What are the reasons for Amin's different announcements on the WWW? Amin tries to calculate the mechanical output of his engine in a more complicated way than we did and he is not able to do that correctly. Analyzing his calculations you will find several mathematical flaws (see section 4 of the attached paper). So one cannot expect a correct result from his calculations: The announced energy sources of his engine are merely the flaws of his calculation.

Prof. Dr. Gerhard W. Bruhn Department of Mathematics Darmstadt University of Technology Germany


26 Jan 2000

Dear Professor Carroll,

If you can stand one more comment on the obviously dippy Amin Entropy Engine:

Professor Bruhn's paper (elucidating the flaws in Mr. Amin's arithmetic) implicitly assumes, in the course of demonstrating that the Amin cycle does not violate the Second Law of Thermodynamics, that the First Law of Thermodynamics is correct.

The First Law of Thermodynamics can be loosely stated as "Energy is conserved -- the net energy change in a system is equal to the energy into it minus the energy out of it, so long as you keep account of everything." Professor Bruhn takes care to correctly calculate the energy inputs and outputs of the complete Amin cycle, finding basically no net energy output of the system, whereas Mr. Amin, erroneously does find energy output and then leaps to the conclusion that the energy comes from the air (working fluid) in "violation" of the Second Law.

You can see how defending the Second Law by assuming the First Law is unlikely to convince a professional nincompoop. Fortunately, Mr. Amin used the same line of argument in his website -- calculating energy balances in his cycle implicitly assumes the First Law. So Mr. Amin should be dispatched in this instance.

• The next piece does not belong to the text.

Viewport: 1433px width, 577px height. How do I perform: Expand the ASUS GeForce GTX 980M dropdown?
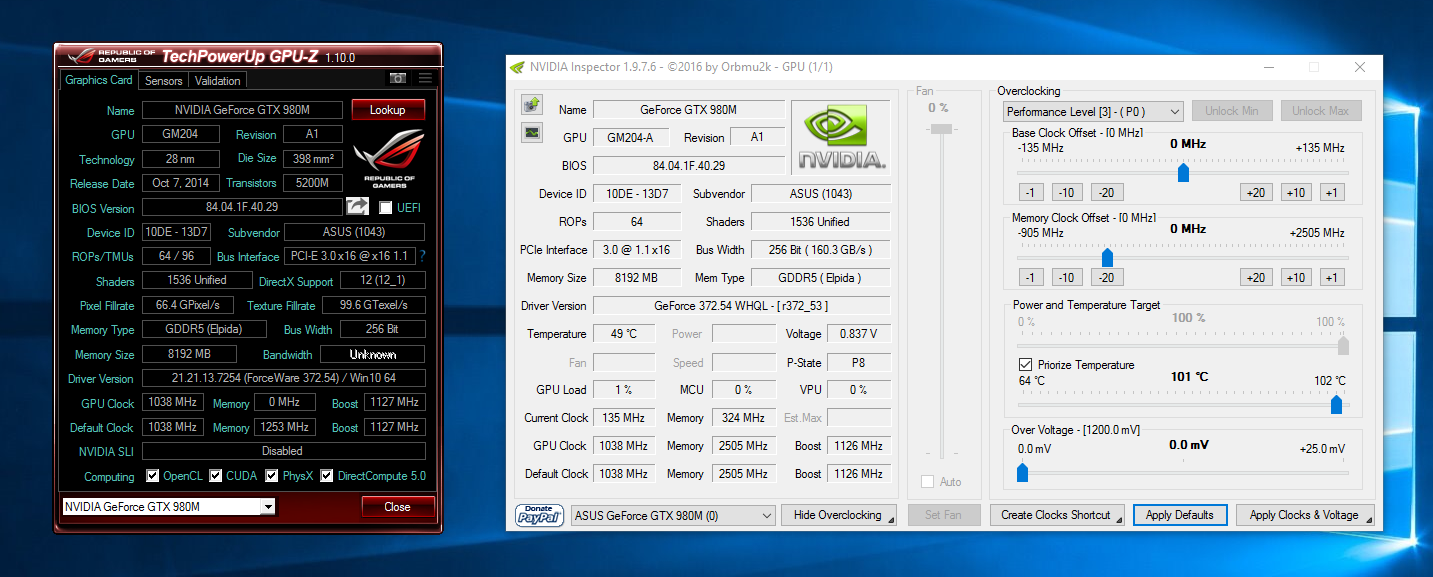(672, 515)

But what if he were a Devil's Advocate and didn't concede his case on the grounds that assuming the First Law to defend a proof of the validity of the Second Law in a putative violating case was unwarranted?

My question is really along the lines of "what are the axioms of science or logic?" In other words, what argument would a professional nincompoop understand and find convincing? Does it automatically dissolve into sophistry, or is there some self-consistent underpinning which would allow doubting the truth of the First and Second Law (more generally, any set of science or math axioms)?

How about a good book recommendation on philosophy of science?

Dr. Paul Vetter
Lawrence Berkeley National Lab 

reply: As I understand it, professional nincompoops transcend logic and recognize that natural science has no axioms to grind.

As for book recommendations on philosophy of science, any of the following is on my short list:

W. I. B. Beveridge, The Art of Scientific Investigation (New York: Vintage Books, 1957).

Irving M. Copi, Introduction to Logic 10th ed. (Prentice Hall, 1998).

Michael W. Friedlander, The Conduct of Science (New Jersey: Prentice?Hall, 1972).

Ronald Giere, Understanding Scientific Reasoning, 4th ed. (New York, Holt Rinehart, Winston: 1998).

Janet A. Kourany, Scientific Knowledge: Basic Issues in the Philosophy of Science,2nd ed. (Belmont: Wadsworth Publishing Co., 1997).

Thomas S. Kuhn. The Structure of Scientific Revolutions  3rd ed. (University of Chicago, 1996).

Karl R. Popper, The Logic of Scientific Discovery (New York: Harper Torchbooks, 1959).